Entries taken from a collection:

——

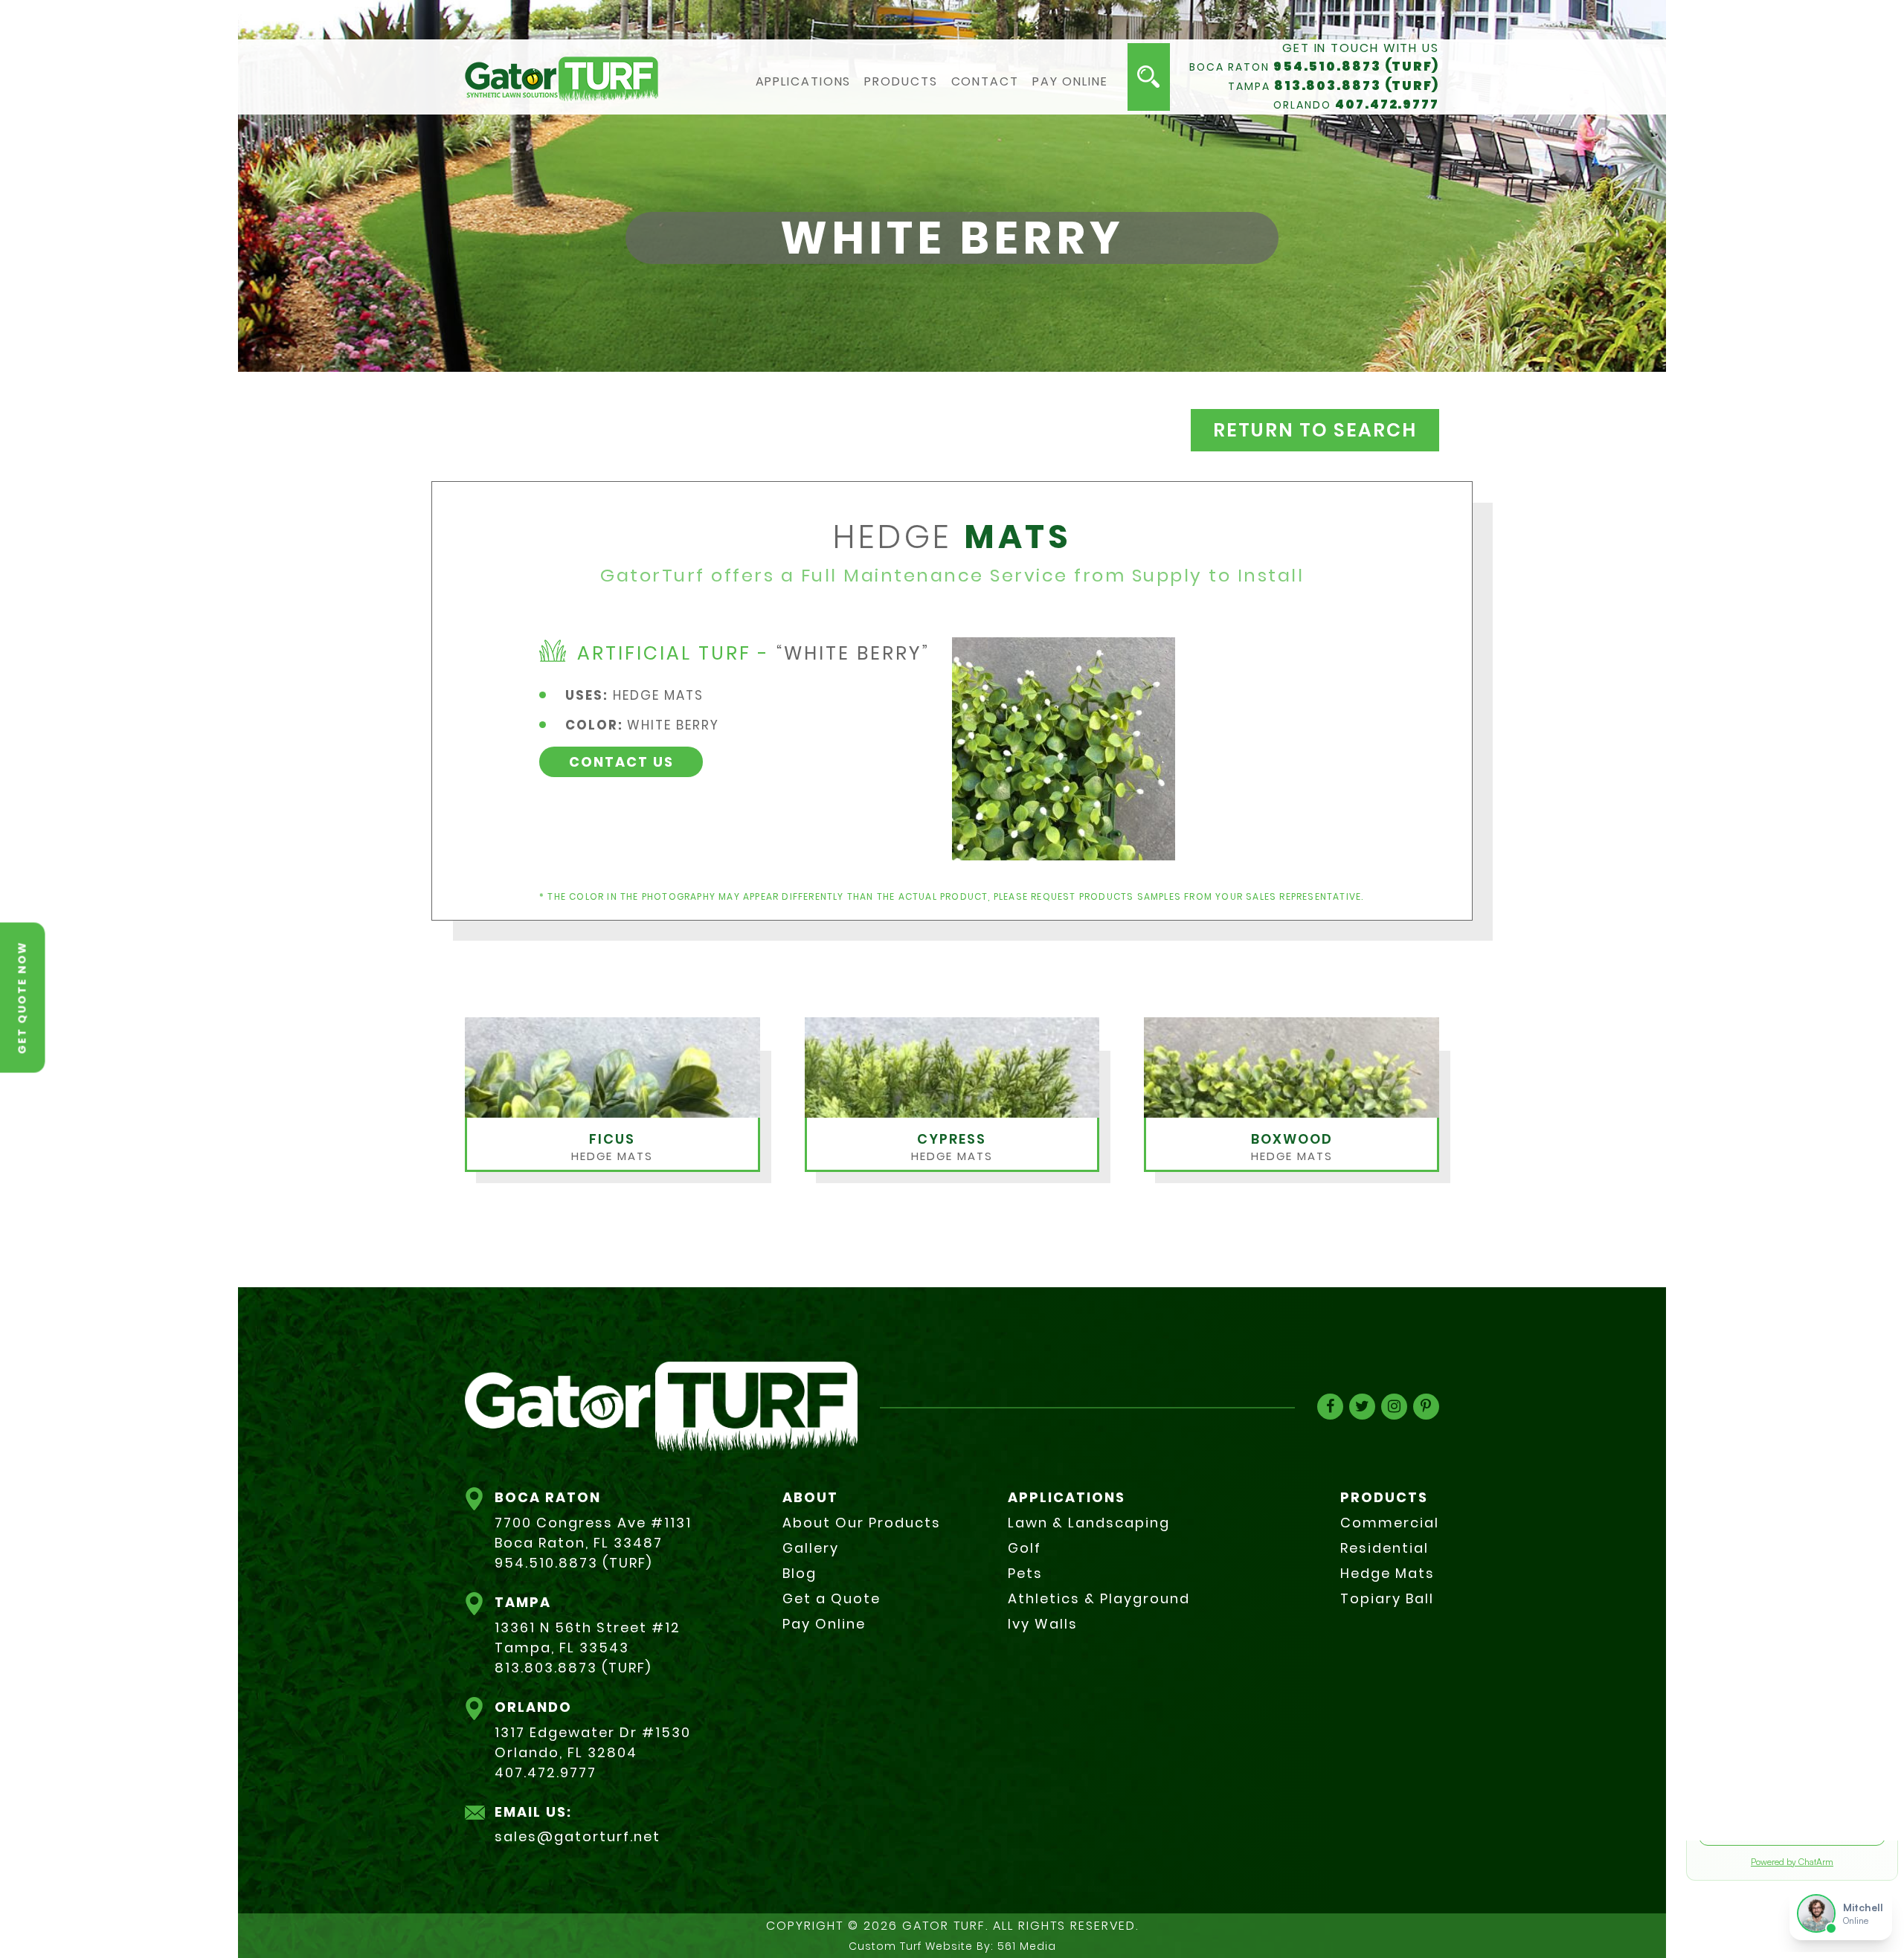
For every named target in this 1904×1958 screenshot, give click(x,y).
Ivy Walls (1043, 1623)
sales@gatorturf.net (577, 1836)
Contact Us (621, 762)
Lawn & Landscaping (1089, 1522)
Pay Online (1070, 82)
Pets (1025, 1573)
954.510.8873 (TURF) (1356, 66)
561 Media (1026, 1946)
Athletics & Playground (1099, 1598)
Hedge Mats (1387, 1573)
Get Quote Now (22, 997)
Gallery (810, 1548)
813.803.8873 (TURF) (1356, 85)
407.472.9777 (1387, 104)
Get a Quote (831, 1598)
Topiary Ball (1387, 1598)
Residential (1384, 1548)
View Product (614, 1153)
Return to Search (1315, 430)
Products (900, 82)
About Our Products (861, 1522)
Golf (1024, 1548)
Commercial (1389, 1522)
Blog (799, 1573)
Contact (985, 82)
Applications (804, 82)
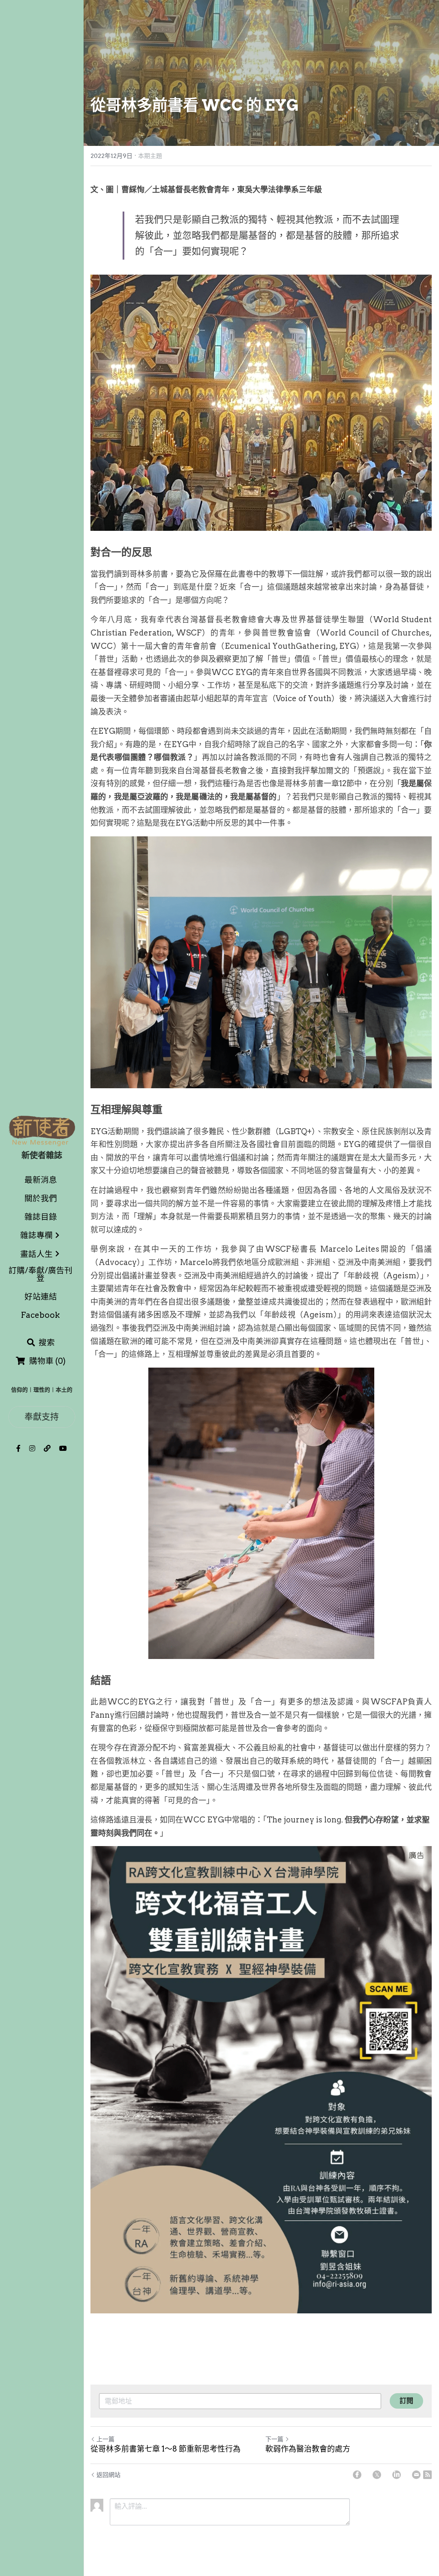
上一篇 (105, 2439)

——

§ Your objective
Return every record above exactly as written, but drop the pictures.

§ Response to the task
For every named target in this 1904×1958 screenshot, give click(x,y).
Ivy Walls (1043, 1623)
sales@gatorturf.net (577, 1836)
Contact Us (621, 762)
Lawn & Landscaping (1089, 1522)
Pay Online (1070, 82)
Pets (1025, 1573)
954.510.8873 (TURF) (1356, 66)
561 Media (1026, 1946)
Athletics & Playground (1099, 1598)
Hedge Mats (1387, 1573)
Get Quote Now (22, 997)
Gallery (810, 1548)
813.803.8873 (TURF) (1356, 85)
407.472.9777 (1387, 104)
Get a Quote (831, 1598)
Topiary Ball (1387, 1598)
Residential (1384, 1548)
View Product (614, 1153)
Return to Search (1315, 430)
Products (900, 82)
About Our Products (861, 1522)
Golf (1024, 1548)
Commercial (1389, 1522)
Blog (799, 1573)
Contact (985, 82)
Applications (804, 82)
上一篇 (105, 2439)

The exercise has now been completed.